The Null Device

Never mind the quality, feel the width

An interesting meditation on the trap that is perfectionism (via Gimbo):
The ceramics teacher announced on opening day that he was dividing the class into two groups. All those on the left side of the studio, he said, would be graded solely on the quantity of work they produced, all those on the right solely on its quality. His procedure was simple: on the final day of class he would bring in his bathroom scales and weigh the work of the "quantity" group: fifty pound of pots rated an "A", forty pounds a "B", and so on. Those being graded on "quality", however, needed to produce only one pot -albeit a perfect one - to get an "A". Well, came grading time and a curious fact emerged: the works of highest quality were all produced by the group being graded for quantity. It seems that while the "quantity" group was busily churning out piles of work - and learning from their mistakes - the "quality" group had sat theorizing about perfection, and in the end had little more to show for their efforts than grandiose theories and a pile of dead clay.

There are 4 comments on "Never mind the quality, feel the width":

Posted by: dj http:// Mon Feb 23 01:25:17 2004

Perfectionism is supposedly a major cause of procrastination.

Posted by: acb Mon Feb 23 02:13:30 2004

I'd agree with that.

In the above story, both groups apparently had equal access to clay, and could have made as many pots as they needed for practice; though the perfectionist group didn't use this because they weren't driven to do so. The moral would be: make more mistakes; make more rubbish. It's not a waste if you get practice from it.

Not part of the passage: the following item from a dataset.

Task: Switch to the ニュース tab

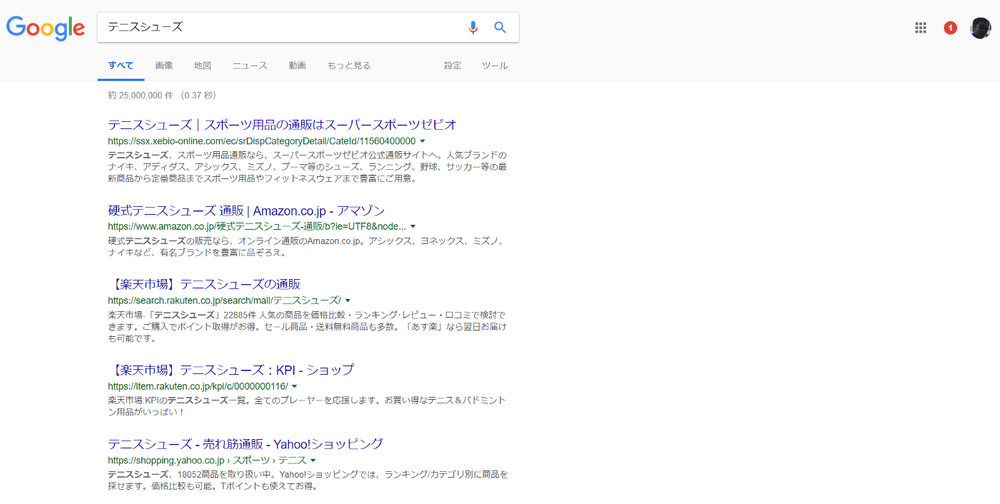Action: tap(250, 66)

I think there's something in that for all of us.

Posted by: El Bizarro Mon Feb 23 03:20:40 2004

I do find the authors assertion that this is justification for space research being handed over to the private sector (and along with it massive amounts of state capital I'm sure) a wee bit dodgey. It is very much in the same vein as "trickle down economics works" and other such articles of faith that have no basis in reality.

Posted by: Graham Mon Feb 23 08:31:43 2004

It makes for the roots of an interesting observation about how evolution works, though.